Raised scars – causes
The formation of raised scars is the result of an imbalance between the processes of collagen synthesis and degradation during wound healing. A key role is played by the excessive activity of fibroblasts – cells responsible for the production of the extracellular matrix.
The most important etiological factors include:
1. Local factors:
- deep skin damage (burns, surgical wounds, injuries)
- chronic inflammation within the wound
- infection or delayed healing
- excessive skin tension at the site of injury (e.g., chest, shoulders)
2. Individual predispositions:
- genetic predisposition (more frequent occurrence in individuals with phototype IV–VI)
- young age (greater fibroblast activity)
- hormonal disorders
3. Molecular disorders:
- overexpression of growth factors, such as TGF-β (transforming growth factor beta)
- decreased activity of metalloproteinases (enzymes that break down collagen)
- excessive angiogenesis (formation of new blood vessels)
In the case of hypertrophic scars, the lesion remains limited to the area of the original skin injury and often undergoes partial regression over time. In contrast, keloids tend to invade surrounding tissues and do not regress spontaneously, making them more therapeutically challenging.
Raised scars – how to remove
Treatment of raised scars is a complex process and requires an individual approach based on the type of scar, its age, location, and clinical symptoms. In clinical practice, combination therapies are used, as monotherapy rarely brings satisfactory results.

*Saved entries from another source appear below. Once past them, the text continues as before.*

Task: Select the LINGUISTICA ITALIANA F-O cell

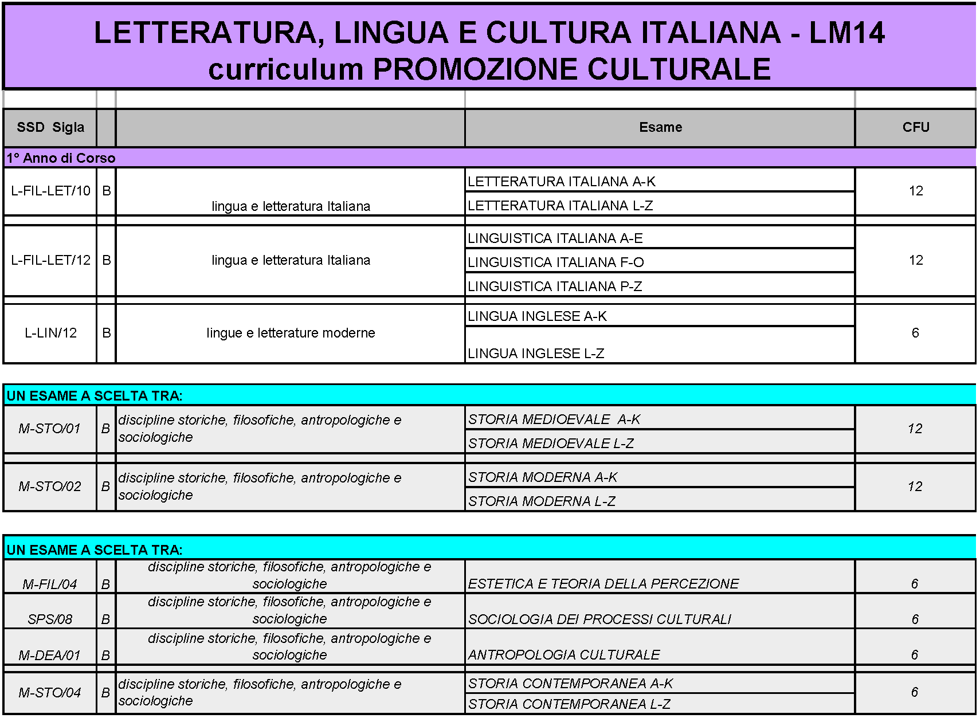Action: (x=555, y=262)
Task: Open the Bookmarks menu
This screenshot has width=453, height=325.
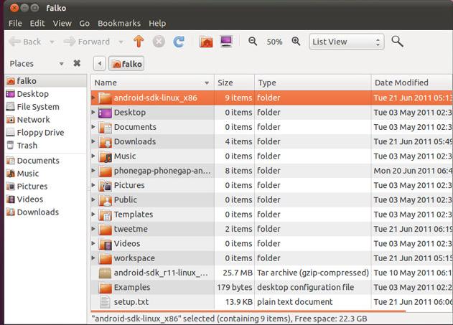Action: point(119,23)
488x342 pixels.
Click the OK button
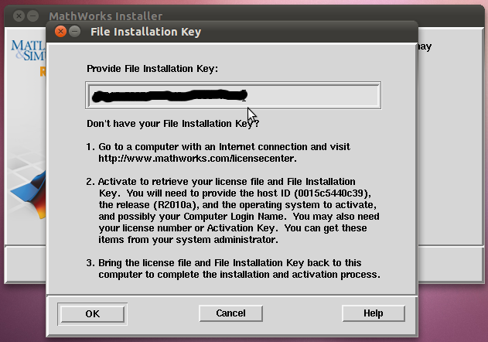pos(93,314)
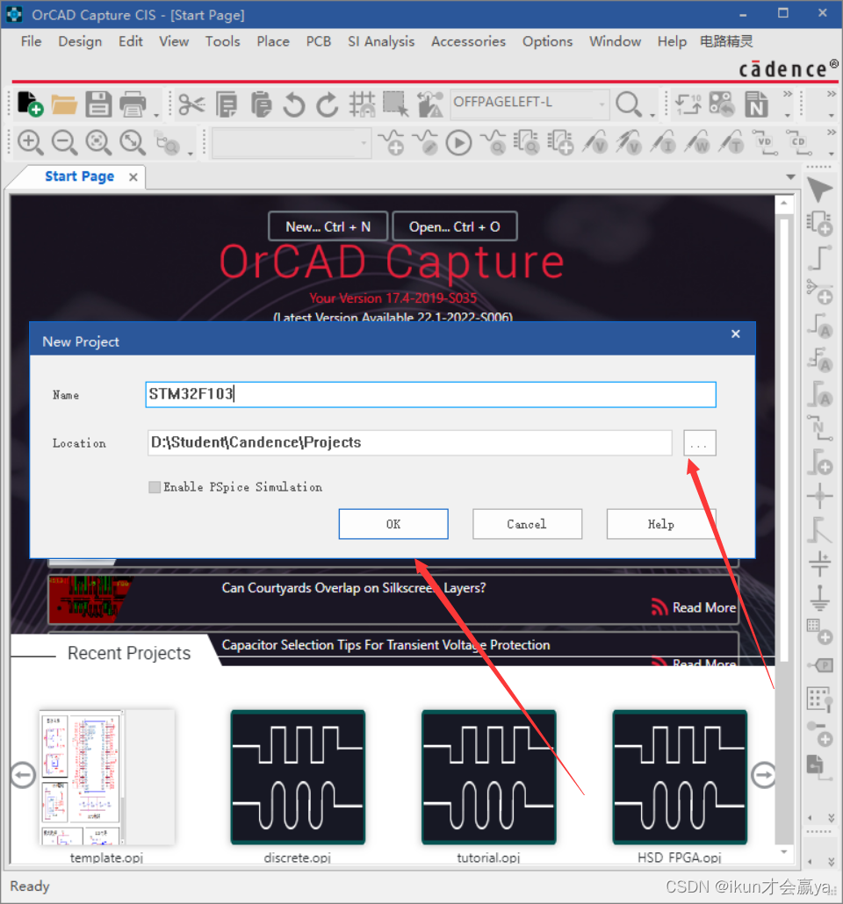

Most important therapeutic methods:
1. Topical and preventive therapies:
- silicone gels and sheets – reduce transepidermal water loss and modulate collagen remodeling
- pressure garments – used especially after burns
2. Injectable treatments:
- corticosteroids (e.g., triamcinolone) – inhibit fibroblast proliferation and collagen synthesis
- 5-fluorouracil (5-FU) – has an antiproliferative effect on scar cells
- platelet-rich plasma (PRP) – supports tissue remodeling
3. Laser therapy:
- fractional CO₂ or Er:YAG laser – causes controlled micro-damage and collagen remodeling
- pulsed dye laser (PDL) – reduces erythema and scar vascularization
4. Technologies stimulating skin remodeling:
- microneedling (microneedle mesotherapy) – induces regenerative processes
- microneedle radiofrequency – combines micro-injuries with thermal energy, intensifying remodeling
5. Surgical and physical methods:
- surgical scar excision – mainly used in the case of keloids (always in combination with adjuvant therapy)
- cryotherapy – causes destruction of scar tissue through freezing
In the conditions of aesthetic medicine clinics, such as Ambasada Urody Clinic & Spa, therapies stimulating skin remodeling are primarily used, including fractional laser therapy, microneedle radiofrequency, and microneedle mesotherapy, which lead to flattening of the scar, improvement of its elasticity, and evening out of the skin tone.
It should be emphasized that complete removal of a raised scar is usually impossible – the goal of the therapy is its maximum flattening, softening, and reduction of accompanying symptoms.